Blair’s latest remarks are in stark contrast to his statement in 2004, when he told British MPs: “I will not apologize for the conflict. I believe it was right.” In 2007, he reiterated this sentiment, saying: “I don’t think we should be apologizing at all for what we are doing in Iraq.”

But they were not mistakes. They were a conscious decision to go to war on the basis of a fraudulent case that was concocted by them out of manufactured evidence and rank fear-mongering. As a result, the entire region is up in flames with hundreds of thousands of people dead and injured, and millions more homeless and refugees. It was a monstrous crime. Blair, like Bush and Cheney are war criminals and no number of weasel-worded apologies is going to change that.

Blair is a devout Catholic, keeping his deep religiosity a secret because unlike in the US, being overtly religious is not seen as such a plus there, and he converted to that faith after he left office. Maybe he is worried about his immortal soul and is seeking to make amends so that his soul does not burn in hell forever.

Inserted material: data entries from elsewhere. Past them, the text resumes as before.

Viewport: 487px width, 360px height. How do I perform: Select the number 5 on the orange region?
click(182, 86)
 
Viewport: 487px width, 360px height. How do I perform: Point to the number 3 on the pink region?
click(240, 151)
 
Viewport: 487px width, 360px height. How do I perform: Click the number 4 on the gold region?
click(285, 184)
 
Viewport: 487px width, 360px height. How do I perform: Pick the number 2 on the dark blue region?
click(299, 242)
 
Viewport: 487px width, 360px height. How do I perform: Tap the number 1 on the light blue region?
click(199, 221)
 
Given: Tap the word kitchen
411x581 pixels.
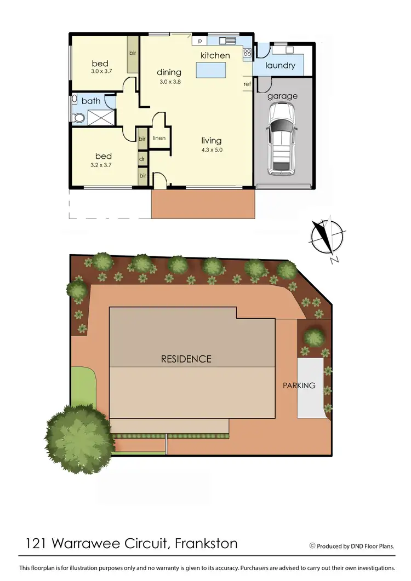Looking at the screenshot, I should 215,55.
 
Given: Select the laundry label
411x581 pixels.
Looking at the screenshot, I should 280,66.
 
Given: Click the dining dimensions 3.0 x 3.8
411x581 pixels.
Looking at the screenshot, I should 170,82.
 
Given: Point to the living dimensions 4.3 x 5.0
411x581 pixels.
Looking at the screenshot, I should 212,149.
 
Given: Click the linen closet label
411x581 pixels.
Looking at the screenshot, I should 159,138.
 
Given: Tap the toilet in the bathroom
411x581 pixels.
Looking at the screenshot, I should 77,117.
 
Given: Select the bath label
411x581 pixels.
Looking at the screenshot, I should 91,101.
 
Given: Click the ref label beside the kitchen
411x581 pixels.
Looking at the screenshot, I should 247,84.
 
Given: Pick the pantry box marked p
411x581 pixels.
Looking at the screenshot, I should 199,41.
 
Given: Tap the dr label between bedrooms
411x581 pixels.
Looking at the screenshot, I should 142,158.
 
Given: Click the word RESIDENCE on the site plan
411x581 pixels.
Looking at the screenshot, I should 186,359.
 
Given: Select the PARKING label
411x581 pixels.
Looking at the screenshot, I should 299,386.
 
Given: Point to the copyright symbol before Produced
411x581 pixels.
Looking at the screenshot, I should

But for salvation, he should see a priest. There can be no redemption on this Earth for such craven war mongers like Blair. They must be treated like the pariahs they are.

Comments

  1. says

    “But don’t you agree the world is better without Saddam Hussein in power in Iraq?”

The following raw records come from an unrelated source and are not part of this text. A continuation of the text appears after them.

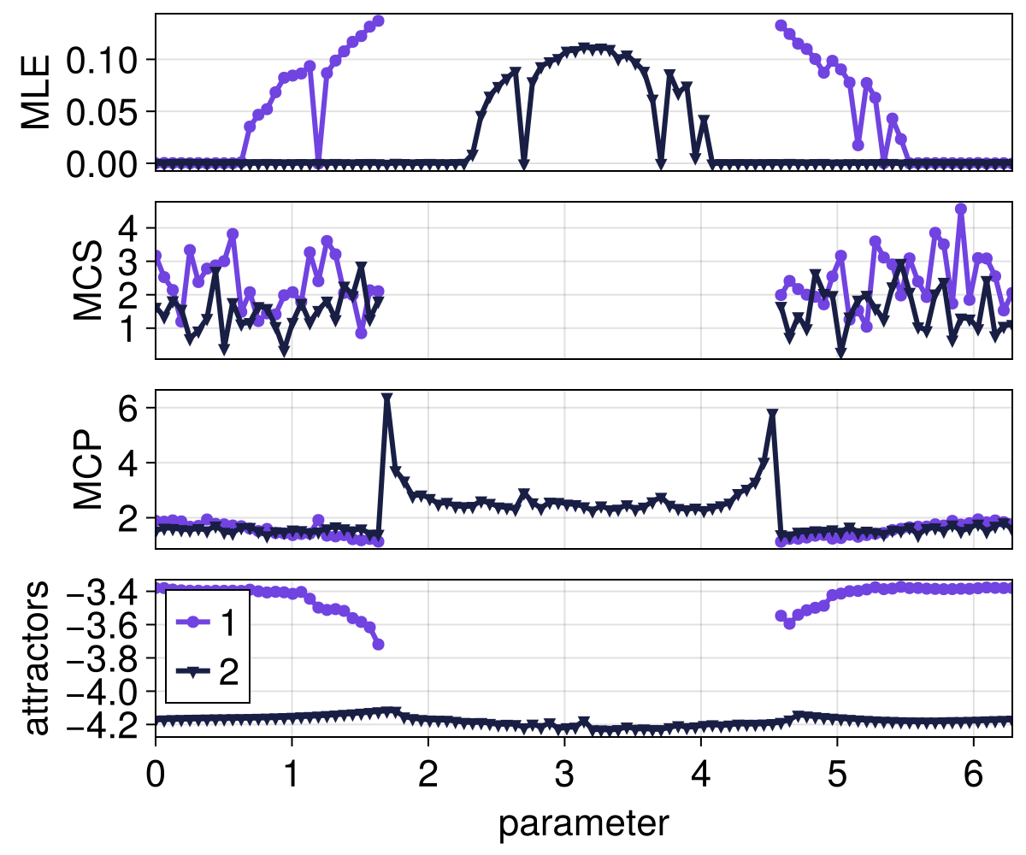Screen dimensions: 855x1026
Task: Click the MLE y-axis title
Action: [36, 92]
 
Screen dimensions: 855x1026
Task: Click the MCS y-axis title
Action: [88, 280]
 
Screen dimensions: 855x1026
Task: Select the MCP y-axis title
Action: [88, 469]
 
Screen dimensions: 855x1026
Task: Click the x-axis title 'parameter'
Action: [583, 823]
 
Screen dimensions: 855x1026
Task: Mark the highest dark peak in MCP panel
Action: [387, 399]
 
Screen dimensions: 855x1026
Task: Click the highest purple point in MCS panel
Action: [960, 209]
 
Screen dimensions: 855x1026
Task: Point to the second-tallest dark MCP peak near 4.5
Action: [772, 415]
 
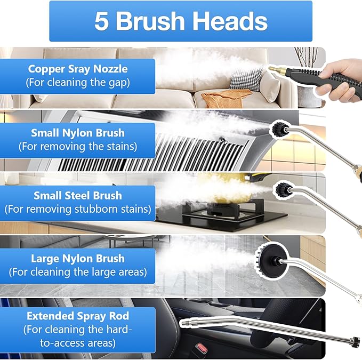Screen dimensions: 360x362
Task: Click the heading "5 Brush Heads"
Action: click(x=181, y=21)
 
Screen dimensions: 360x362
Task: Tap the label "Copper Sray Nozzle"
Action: click(x=78, y=69)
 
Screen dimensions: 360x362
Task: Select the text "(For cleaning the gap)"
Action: click(x=78, y=83)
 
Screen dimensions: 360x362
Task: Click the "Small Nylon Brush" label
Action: click(x=78, y=133)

    No, I don’t. He was an awful, murderous man that belonged in prison, so it’s telling when having him in power is preferable to what’s happening in that region right now.

  2. raym says

    I’m English (but live in the US), and I recall thinking at the time when Blair visited Bush that this was good, and that he would talk sense into Bush. I was astonished and ashamed after the meeting to discover that he had instead been pandering. At that point I lost all respect for Blair, categorising him in the same evil club along with Bush/Cheney/Rumsfeld. Ugh.

  3. says

    Tony Blair has been under fire

    Hardly. The media has been very careful to allow him to maintain his spin, instead of screaming at him, like they ought to.

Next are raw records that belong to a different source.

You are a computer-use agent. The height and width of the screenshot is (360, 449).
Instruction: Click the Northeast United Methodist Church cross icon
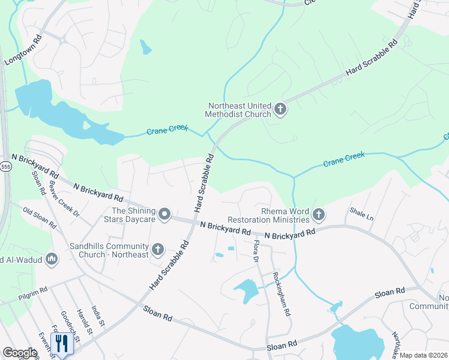click(280, 109)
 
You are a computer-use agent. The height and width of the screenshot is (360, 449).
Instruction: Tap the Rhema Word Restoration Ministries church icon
click(319, 214)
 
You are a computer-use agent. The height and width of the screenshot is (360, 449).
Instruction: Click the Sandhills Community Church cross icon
click(158, 249)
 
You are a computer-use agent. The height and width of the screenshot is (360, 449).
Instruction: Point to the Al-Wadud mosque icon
click(52, 259)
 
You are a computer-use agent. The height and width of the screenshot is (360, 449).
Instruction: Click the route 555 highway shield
click(5, 166)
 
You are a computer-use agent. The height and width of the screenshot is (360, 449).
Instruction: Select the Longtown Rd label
click(23, 50)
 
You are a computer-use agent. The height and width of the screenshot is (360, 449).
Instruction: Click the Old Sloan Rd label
click(40, 219)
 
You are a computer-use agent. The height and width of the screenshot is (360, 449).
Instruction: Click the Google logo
click(20, 353)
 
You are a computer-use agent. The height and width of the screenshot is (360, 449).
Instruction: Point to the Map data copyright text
click(423, 355)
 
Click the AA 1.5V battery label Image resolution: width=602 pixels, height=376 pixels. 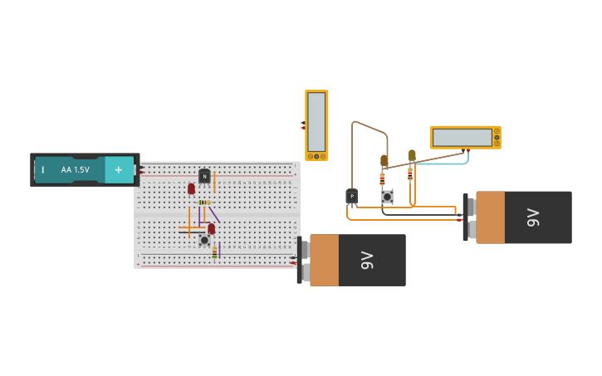tap(75, 170)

    “But don’t you agree the world is better without Saddam Hussein in power in Iraq?”

    Yeah, because Hussein was a warmonger who started wars of aggression and supported torture and, uhhhhhh…. Bad shit like that? Hussein probably belonged in front of the international humanitarian court for using chemical weapons. But he only did that because he didn’t have cluster munitions, fuel/air explosives, and depleted uranium like the US/UK used on his troops.

    Calling what Blair did “pandering” is an insult to panders. Generally their mistakes don’t result in massive casualties. What Blair did is “homicide” -- call it what it is. And, he did it for political reasons. And, apparently: “I believe it was right.” Unapologetic. That’s not even a notpology.

  4. deepak shetty says

    But don’t you agree the world is better without Saddam Hussein in power in Iraq

    The world is also a better place without Tony Blair in power.

  5. says

    Frankie Boyle is reported to have said that the proper place for Tony Blair’s not-an-apology is in front of the International War Crimes Court in The Hague. I’m a member of the British public and that perfectly sums up how I feel: the man should be tried.

    The intelligence was not faulty; it was deliberately twisted. That’s why it was a crime. The famous leaked cabinet minutes made it clear that facts were following policy, not vice versa.

  6. patrick2 says

    Another thing not mentioned much is that even if the intelligence was accurate, would that have made the invasion any more lawful? I don’t see how Iraq building up weapons gives the US/UK (plus Australia) the right to unilaterally invade and forcibly install a new regime. No more than the US flouting arms treaties gives others the right to unilaterally attack it.

  7. EigenSprocketUK says

    Somewhere deep inside Blair’s blackened soul, he knows he was wrong and that he ignored everyone who told him he was wrong and patiently showed him how he was wrong. In my dreams, anyway.
    Every time he utters a desperate word in his own defence, and tells us that he prayed to god for reassurance that he wasn’t wrong, he digs himself deeper into his own personal hell. In my dreams, anyway.
    Till then: arrest him for his day in court — if his highly-placed friends throughout the UK and US govts will let us.